Quick Overview of Bali
Country: Indonesia
Area: 5620 sq km (2192 sq miles)
Population: 3 million
Capital: Denpasar (pop 370,000)
People: Balinese with a minority Javanese population
Language: Bahasa Indonesian (official language of Indonesia), Bahasa Balinese, limited English spoken in tourist areas
Religion: Balinese Hindu, Muslim and Christian minority
Time Difference: Indonesia covers three time zones. Bali is eight hours ahead of GMT.

Bali is blessed by nature with a short, hot wet season and a longer, cooler, dry season and tourists flock here all year round. Many tourists choose to arrive in the dry season - which nowadays appears to cover a longer period from April to late November. The busiest period is during the holiday season of August, which is also the coolest month on this Island of the Gods.

Contrary to popular belief, Bali's waves were being surfed by both visiting and local surfers as early as the late 1930s and not, as popular surfing legend has it, that the island of Bali was first discovered as a great surfing destination by a group of Australian surfers. Although, when these first Australian surfers began arriving on the island of Bali in 1967 they introduced the island to the first serious surfing equipment.

While Bali may no longer be a "frontier" surf destination, it still lies at the heart of the Indonesian surfing experience and is a mandatory stopover for anyone on their first surfing trip to Indonesia. Bali is also the first and last stop for most of the surfers traveling on to some of the legendary breaks in G-Land, Lombok or Sumbawa, or the more distant areas of East Nusa Tenggara, Mentawais and North Sumatra.

Bali has traditionally been the starting point for nearly all Indonesian surfing tours. Bali boasts over 20 top quality breaks on the southwest and southeast coasts of the island and around the Bukit (Uluwatu) Peninsula. Some of these, like Padang Padang & Uluwatu, are world class barreling reef-breaks. Others range from fun waves on the beach-breaks around Kuta and Sanur to serious heavy, sucking waves.

Having so many surf options available within such a short distance to the Kuta and Legian beach area means that after your surf you can return to a plush hotel and enjoy a long, lazy meal, lounge by the pool, take a nap in an air conditioned room and watch satellite TV. Alternatively you can party at the discos each night, enjoy some of the local brew, all of which has definite appeal after spending one or two weeks on a surf charter boat, or in a very basic surf camp on Java or Sumatra. The peak of the surf season for Bali is April - October when solid swells are produced by the roaring 40's and can be surfed on the reefs around Kuta, Uluwatu, and Nusa Dua. Unlike most other areas of Indonesia where it is all heavy reef breaks, Bali also has a lot of beach-breaks on offer which are less likely to cause a surfer of novice or intermediate ability to get injured as can happen on the larger waves on the reef-breaks.

The surf in Bali is generally not huge, but most often in the 2-6 foot range (shoulder-high to double overhead).
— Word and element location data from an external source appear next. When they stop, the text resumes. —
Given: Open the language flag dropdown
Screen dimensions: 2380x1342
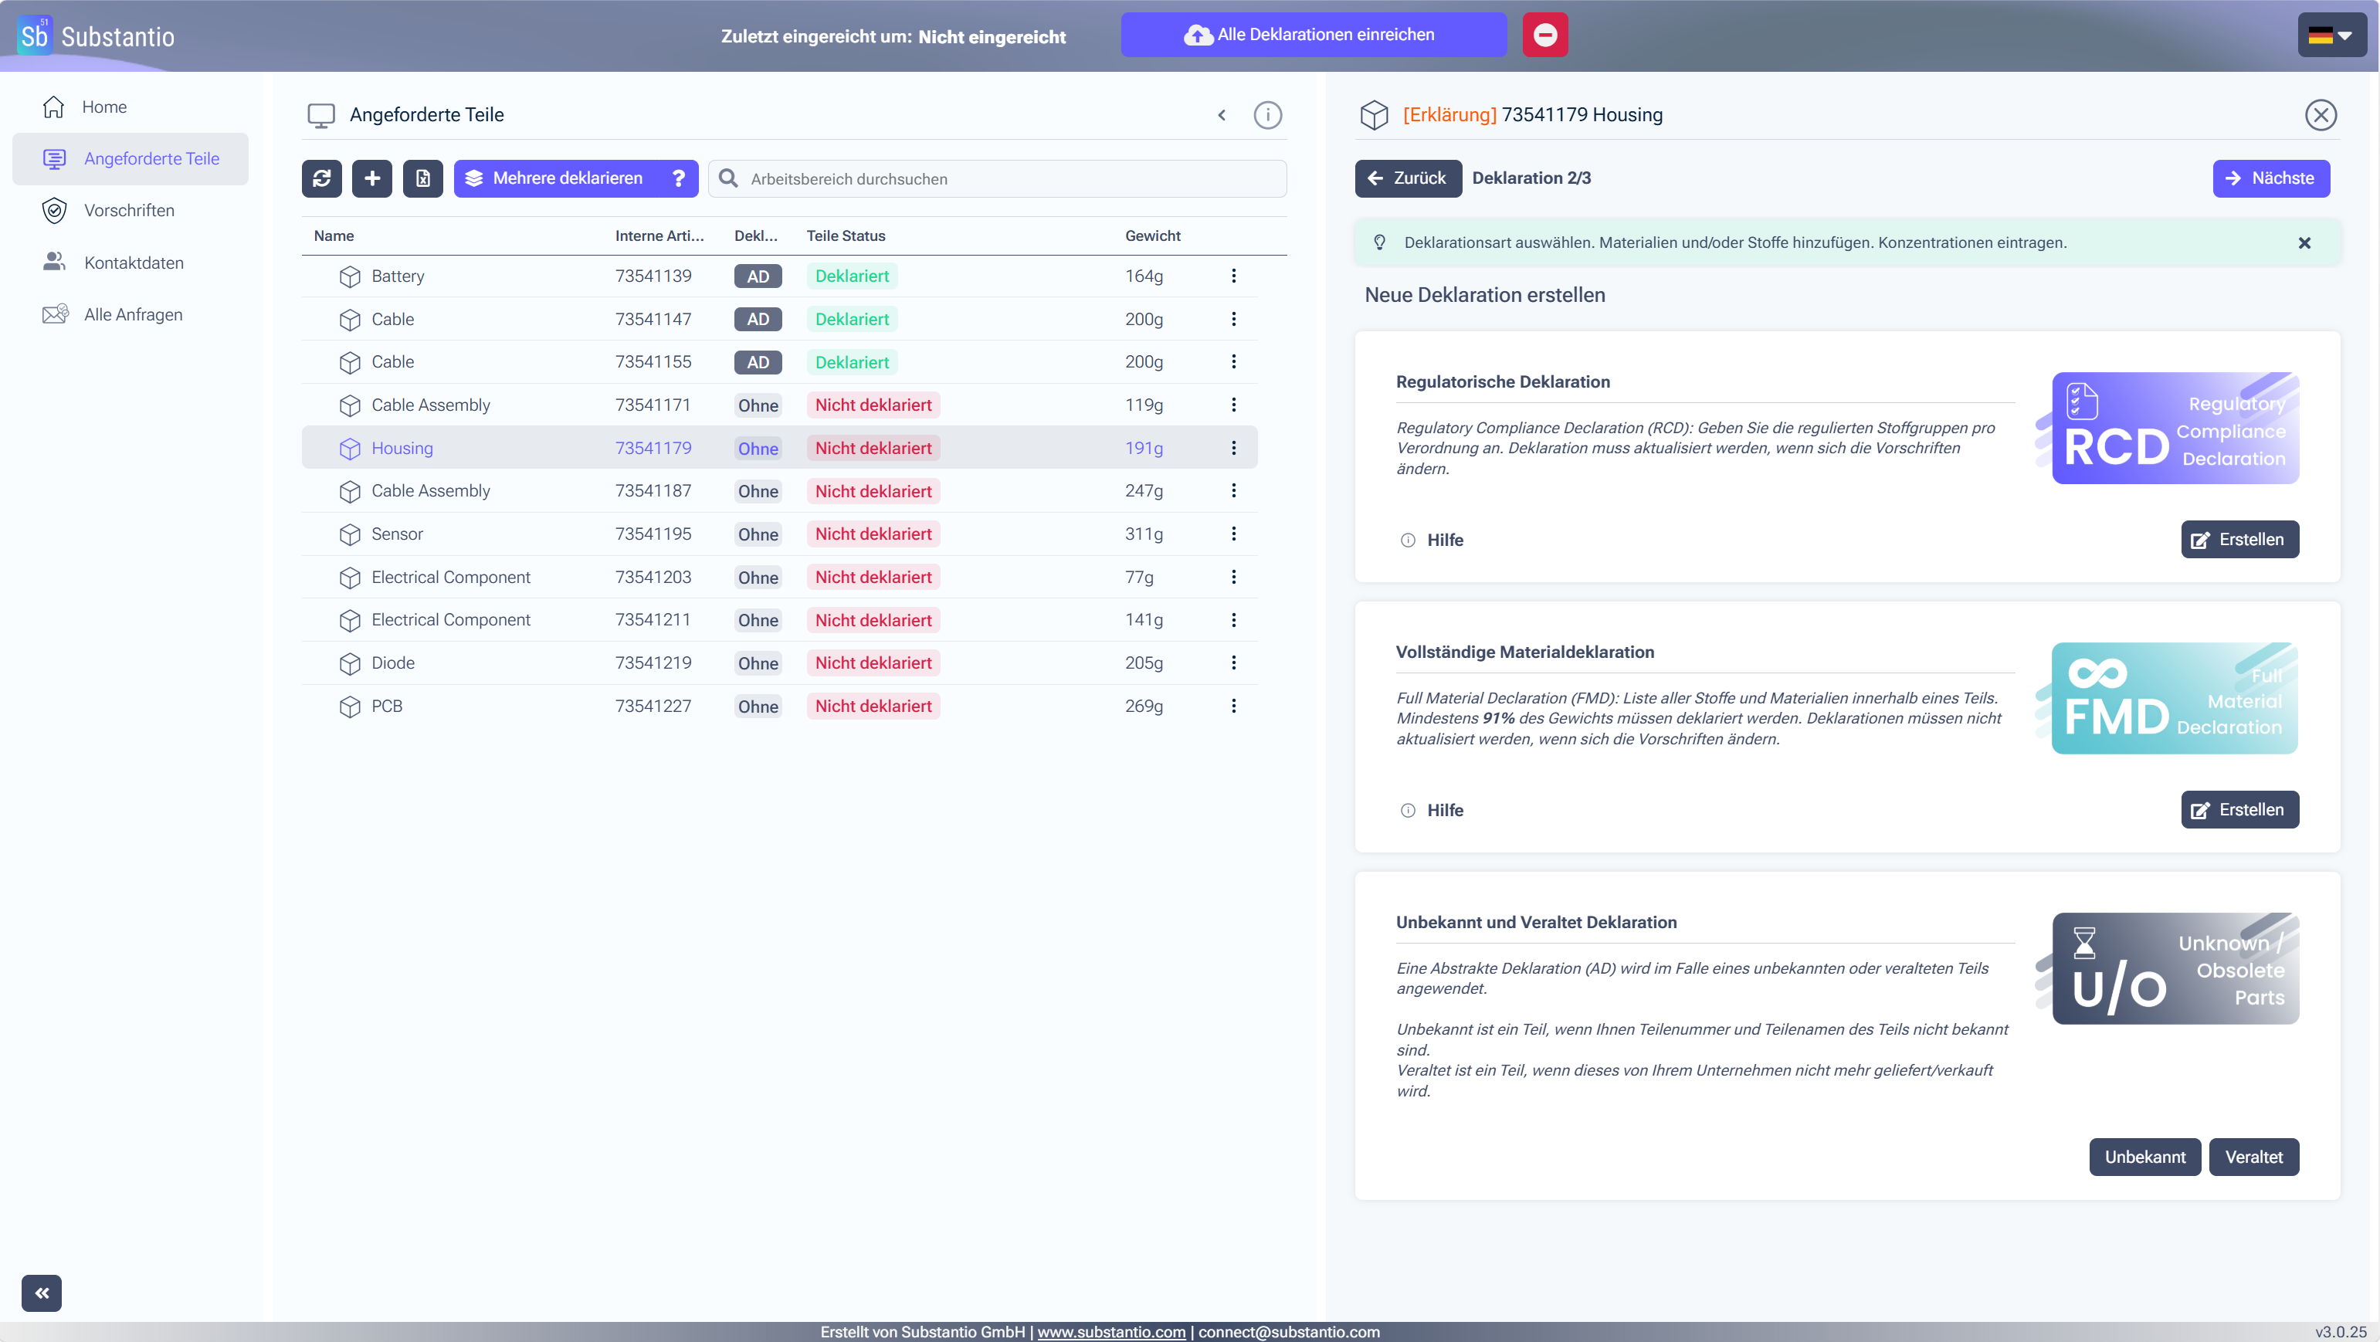Looking at the screenshot, I should click(x=2332, y=35).
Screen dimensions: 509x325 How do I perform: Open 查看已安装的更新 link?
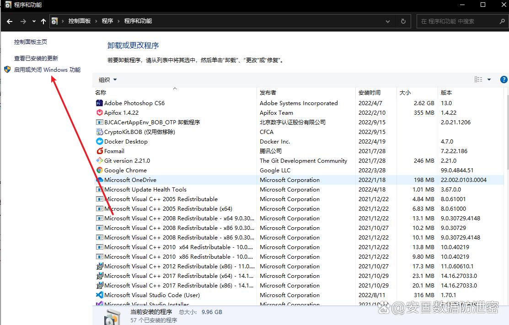click(36, 59)
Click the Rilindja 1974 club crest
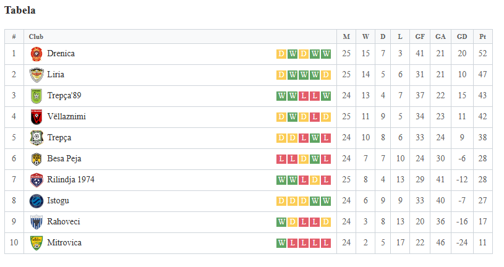 click(36, 180)
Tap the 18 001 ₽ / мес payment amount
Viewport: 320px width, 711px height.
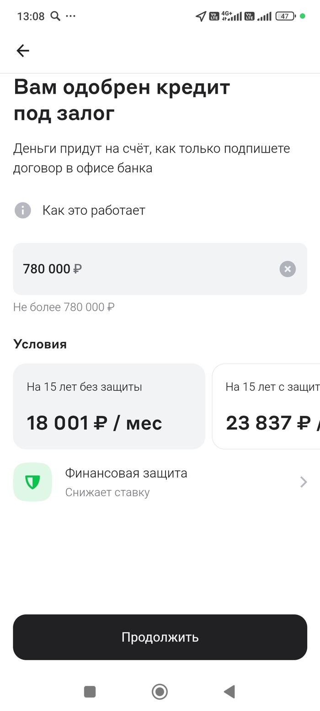tap(94, 423)
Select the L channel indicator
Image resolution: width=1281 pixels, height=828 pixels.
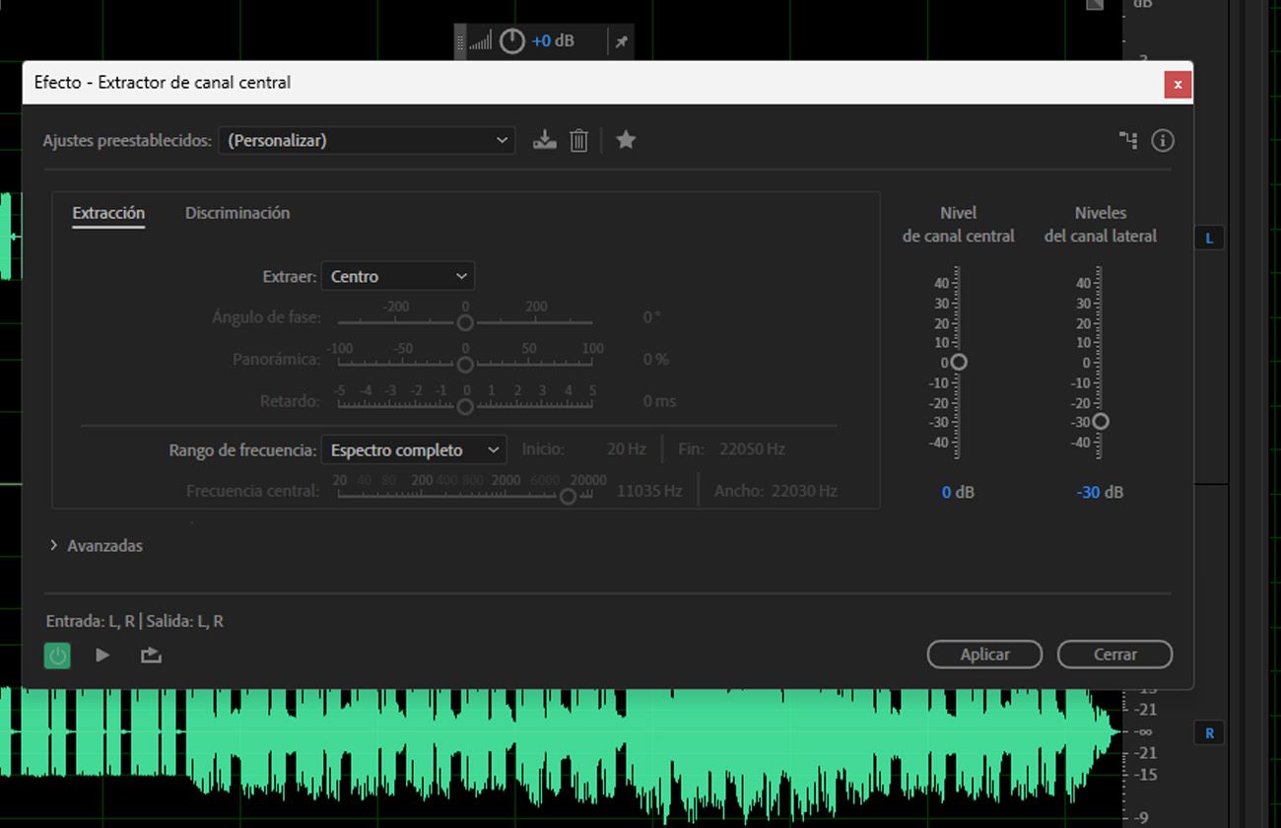click(x=1208, y=237)
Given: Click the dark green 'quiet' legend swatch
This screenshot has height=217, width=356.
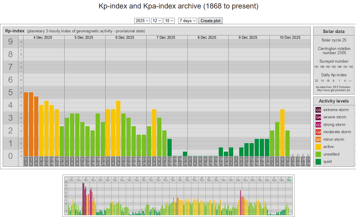Looking at the screenshot, I should (x=318, y=162).
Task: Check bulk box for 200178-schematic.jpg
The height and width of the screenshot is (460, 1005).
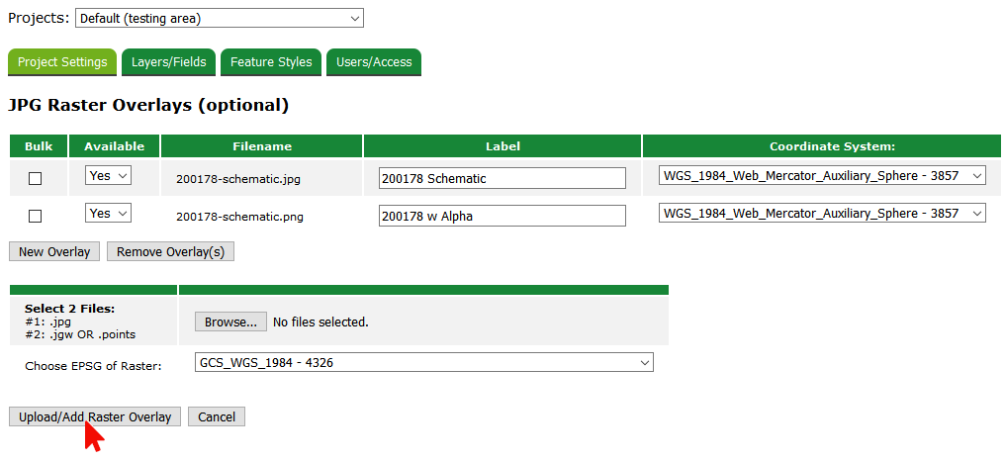Action: tap(36, 179)
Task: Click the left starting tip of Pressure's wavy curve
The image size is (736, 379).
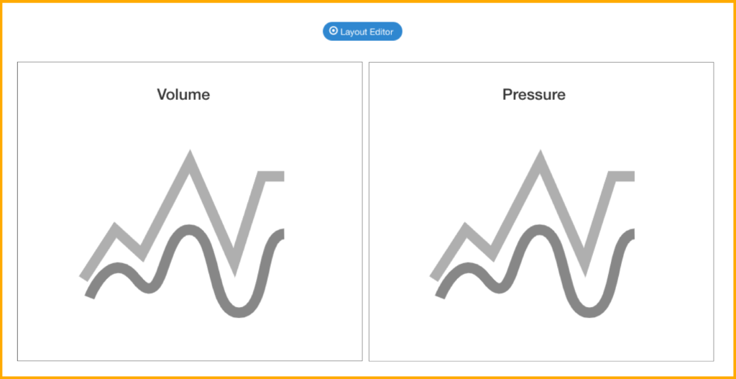Action: (x=441, y=296)
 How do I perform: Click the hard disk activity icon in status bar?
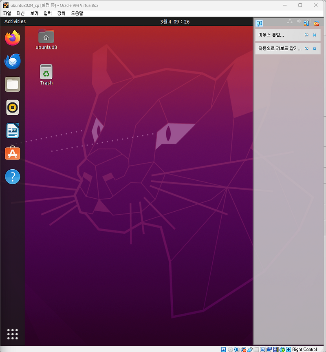coord(223,349)
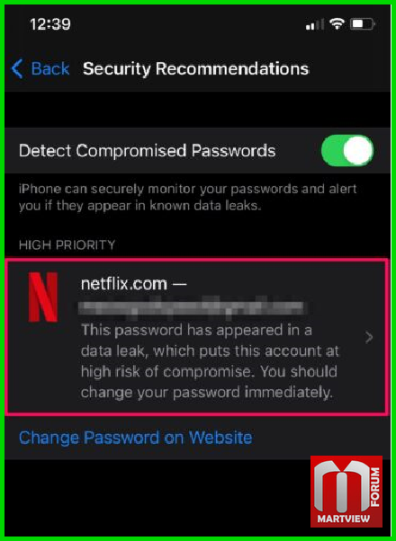Toggle Detect Compromised Passwords switch off
Image resolution: width=396 pixels, height=541 pixels.
click(347, 151)

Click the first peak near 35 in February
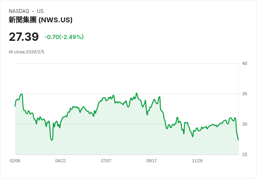[x=21, y=94]
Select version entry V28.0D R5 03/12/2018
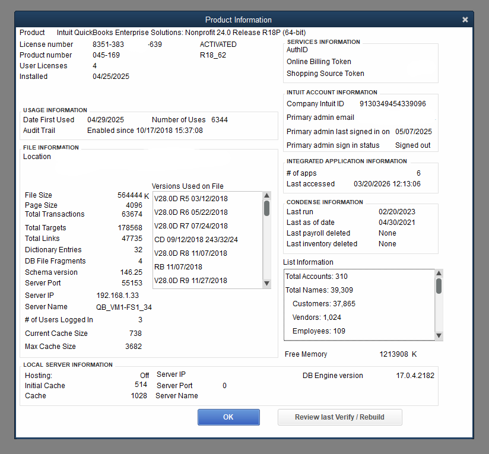 point(190,199)
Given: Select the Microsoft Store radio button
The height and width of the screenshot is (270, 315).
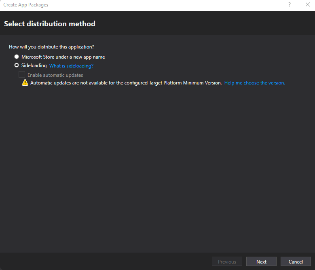Looking at the screenshot, I should pos(17,57).
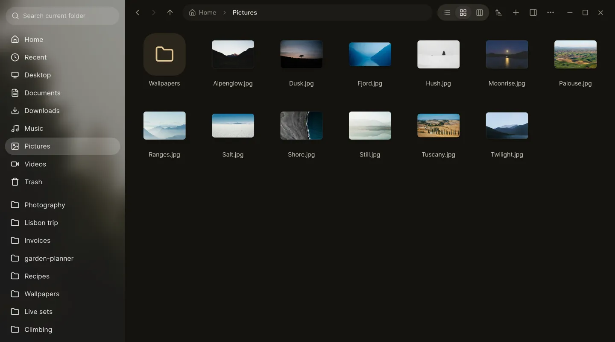Select the Tuscany.jpg thumbnail
Viewport: 615px width, 342px height.
(438, 135)
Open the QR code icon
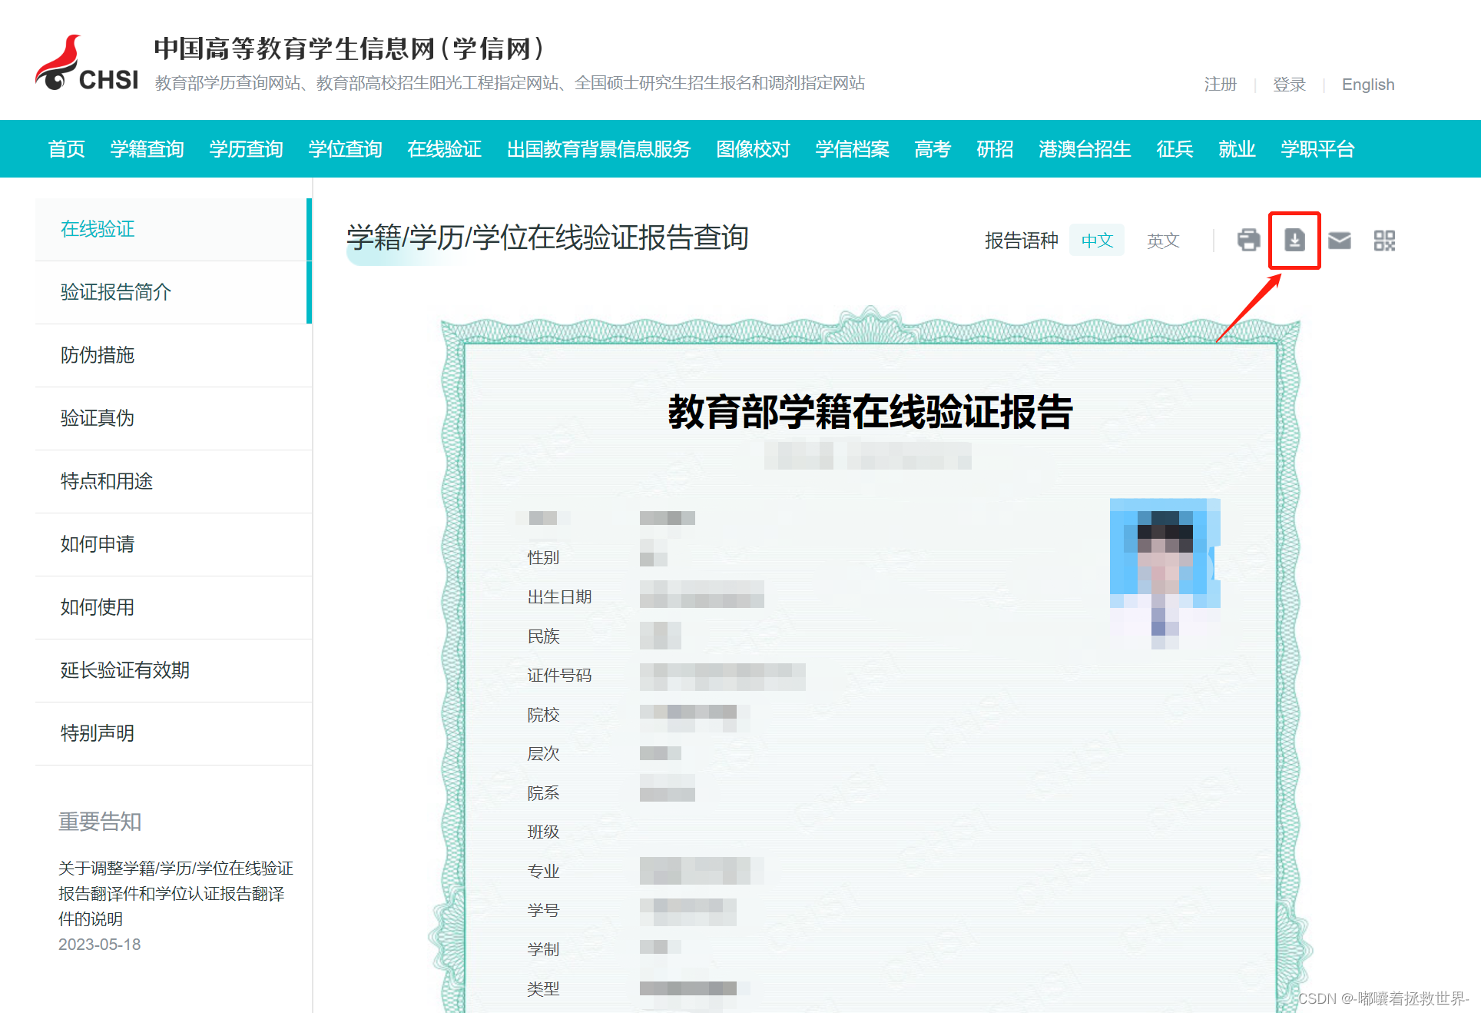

Larger waves can occur on some of the exposed reefs, but a mellower surf break can always be found in Bali by anyone who wishes to avoid life-threatening conditions. Bali has surf breaks both the west-facing and east-facing coastlines and, because of this an offshore wind can be found somewhere on the island on any given day. Because of the number of surf breaks and the quality and consistency of the waves in Bali, it is still possible to find a many places to surf with only a small to moderate crowd.

The surf is always up on the Island of the God's! and regardless of what country you hail from you will feel the mystique of surfing Bali's beaches ...with so many exotic locations available on the island you can choose from white sands, black sands, amazing scenery, traditional fisherman and fishing villages which all add to the unique experience that comes with Surfing Bali.